Die in Fachkreisen bekannte Mügelner Notensammlung ist ein
besonderer Verdienst des ab 1906 in Mügeln wirkenden Kantors
Maximilian Weber. Er sicherte, säuberte und ordnete die von
ihm auf dem Kirchturm gefundenen Notenbände. Eine Arbeit,
welche sich über viele Jahre hinzog.
Ein weiteres interessantes Kapitel der Mügelner Kantoreigesellschaft
war der Zinnschatz. In einem besonderen „Zinnbüchlein“ wurden über
Jahrhunderte der Gegenstand, der Spender, das Jahr und die eingravierten
deutschen oder lateinischen Inschriften vermerkt. Dieser Zinnschatz
wurde über Jahrhunderte von den jeweiligen Organisten oder
den jeweiligen Kantoreivorstehern in ihren Wohnungen aufbewahrt
und versteckt. Die vielen Kriegsjahre mit ihren Plünderungen
und Bränden überdauerte dieser Zinnschatz.
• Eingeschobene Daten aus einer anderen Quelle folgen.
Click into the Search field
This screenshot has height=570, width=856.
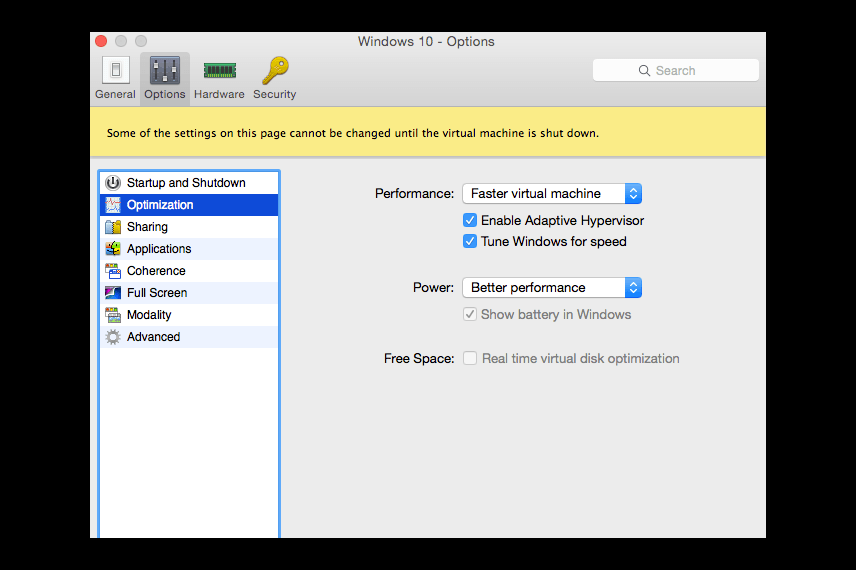676,70
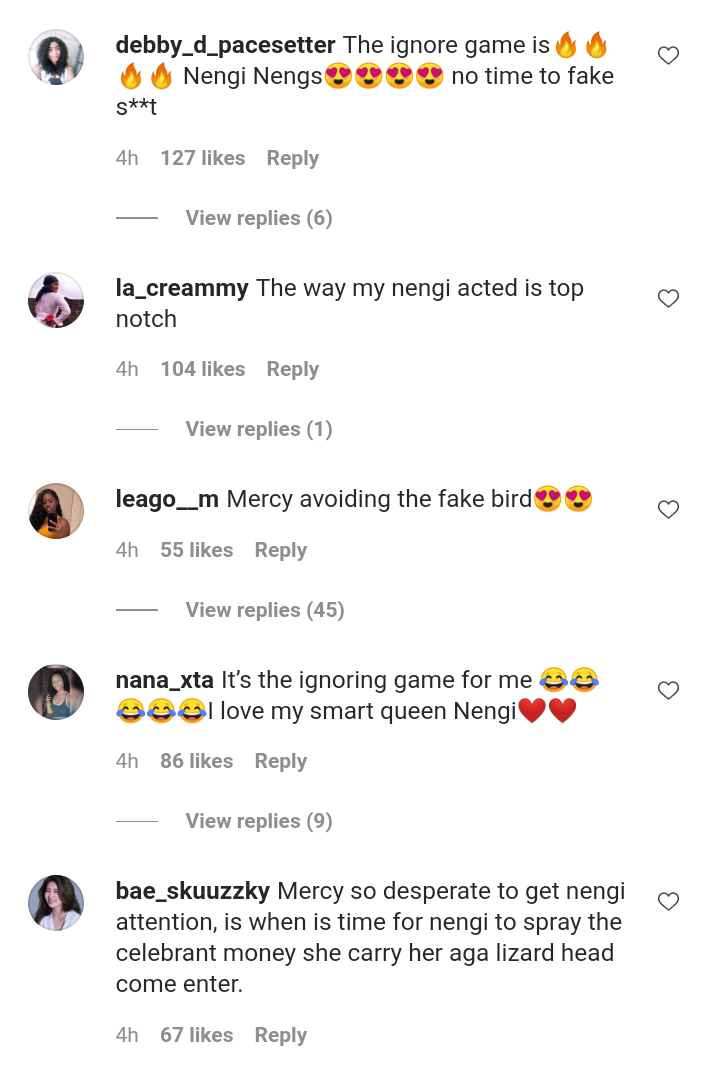Like leago__m's comment about Mercy

[x=668, y=509]
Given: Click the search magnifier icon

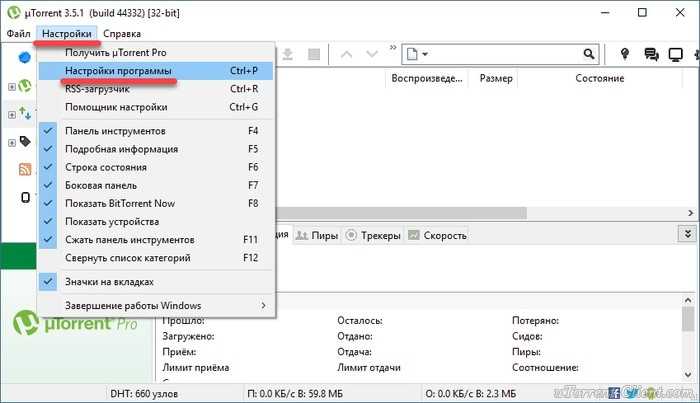Looking at the screenshot, I should pos(589,54).
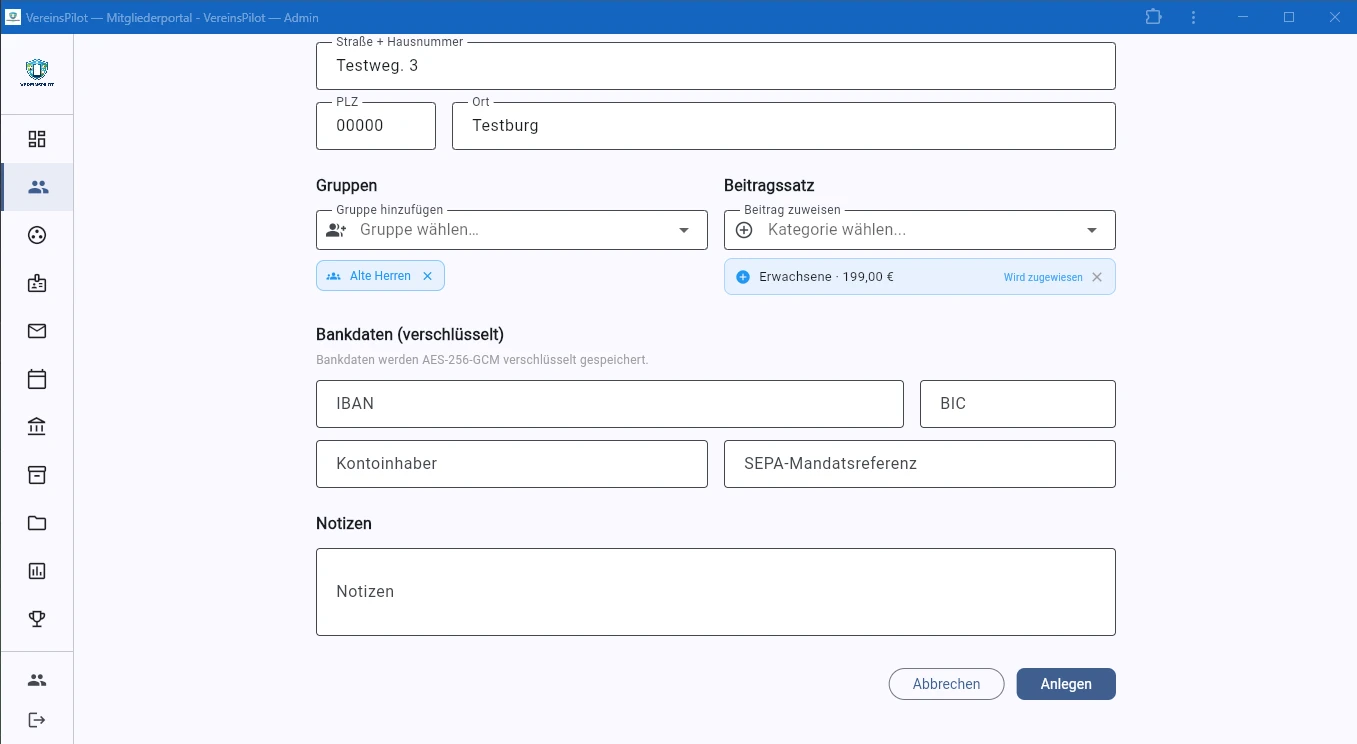This screenshot has width=1357, height=744.
Task: Expand the Kategorie wählen dropdown
Action: coord(1092,230)
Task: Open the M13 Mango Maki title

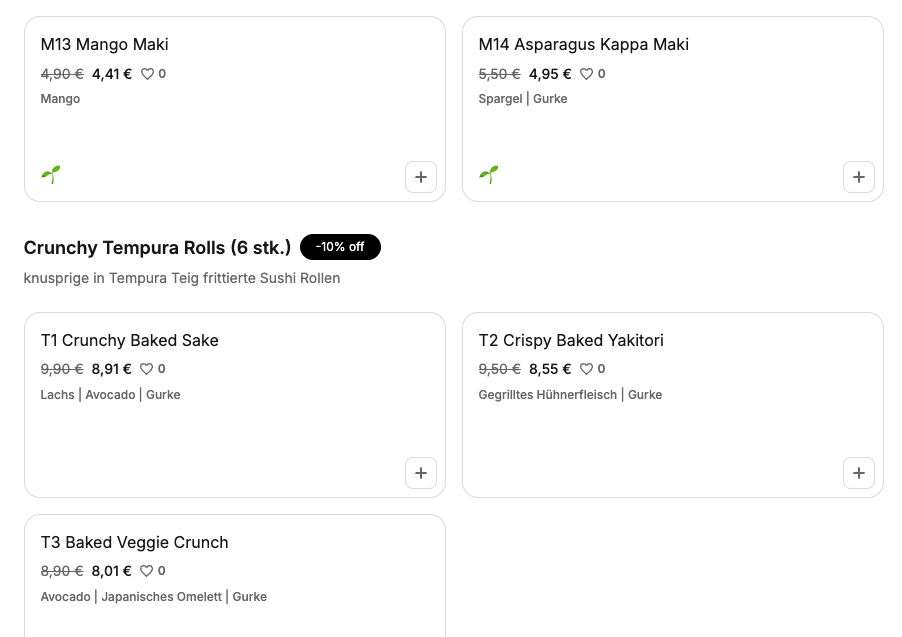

Unter dem Kantorat des Kantors Gast wurde am 2. Juli 1831 der
Beschluss gefasst, den Zinnschatz bis auf sechs Krüge und
zwei Leuchter zu verkaufen. Der Erlös von 48 Talern, 7 Groschen
und 6 Pfennigen wurde in einem Feldgrundstück angelegt. Die
Pachtgelder sollten auf ewige Zeiten der Kantoreigesellschaft zur
Verfügung stehen.
Zu diesem Zeitpunkt bestand dieser Zinnschatz aus 152 Zinntellern,
14 flachen Zinnschüsseln, 17 tiefen Zinnschüsseln, inklusive
fünf Henkelschüsseln, sieben zinnerne Salzfässchen,
sechs Zinnkrüge, sechs Zinnleuchter, zwei Kupferkesseln und
einem Dreifuß. Das Gesamtgewicht war exakt ein Zentner und
50 Pfund = 75 kg.
Allein der Wert des Metalls war sehr groß. Von dem kultur-
und kunsthistorischem Wert ganz zu schweigen. Schon ganz kurze
Zeit nach dieser Glanzleistung sollen die wackeren Mügelner
Bürger ihre „Transaktion“ bitter bereut haben.
Die Kantoreigesellschaft war an der Kirche St. Johannis gegründet
worden, als an der Hauptkirche St. Marien in Altmügeln noch
ein katholischer Pfarrer tätig war.
Vierzehn Kantoren bis zum Zweiten Weltkrieg, ach Kantoren seit
1947 bis heute und insgesamt 19 Organisten, welche alle nebenberuflich
tätig waren, trugen in all diesen Jahrhunderten die Kirchenmusik
des kleinen Mügeln und Altmügeln weiter.
Denn über all die Jahrhunderte bis zur Trennung der beiden
Kirchen im Jahr 1856 lesen wir Schul-Collega und wohlbestallter
Cantor zu Alt- und Neu-Mügeln oder Cantor und Organist zu
Alt- und Neu-Mügeln.
Die Kantoren und Organisten waren für beide Kirchen angestellt.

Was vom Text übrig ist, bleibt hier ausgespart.